D’Agata’s explanation of his own tricks, in comparison, one town for another, one night for another most crucial, most memorable night of another family’s history, reads rather like a smart boy caught out. Why? Because anyone can pretend the eight card is a seven card. That’s easy. And while I often love the charisma of cheaters, after a while I don’t play with them anymore. Their stakes are simply not high enough.
I tell my students, when they are tempted to do this sort of thing, that I am so much more interested in their desire for the information to line up differently, than I am in making those facts line up. I am so interested in their wish that the world be tidy, or even that information be purely informational. Beyond that, I want to know more about what bedtime story, what ingrained narrative, makes them believe that humans believe in “story” playing out a certain way.

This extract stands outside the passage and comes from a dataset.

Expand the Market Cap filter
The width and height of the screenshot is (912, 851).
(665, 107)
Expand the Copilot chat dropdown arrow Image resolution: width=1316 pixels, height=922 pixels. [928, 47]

In truth, memory’s great betrayal, that it will not lie intact in wait for us, is lament enough to revisit in every generation. This is what I go to nonfiction for, the way we pick at the scab, poke our finger in the wound of memory’s fickle and existential transience, and the inconvenience of our desire to make things whole and right. I am not so interested in the prettiness of the red/black/red/black of solitaire as I am at the process of trying to marshall the cards against the odds into shape, the rush of happening to hold the cards the one time the percentages, with my full attention, can be made to go my way. If there were no odds, I would not care, or try.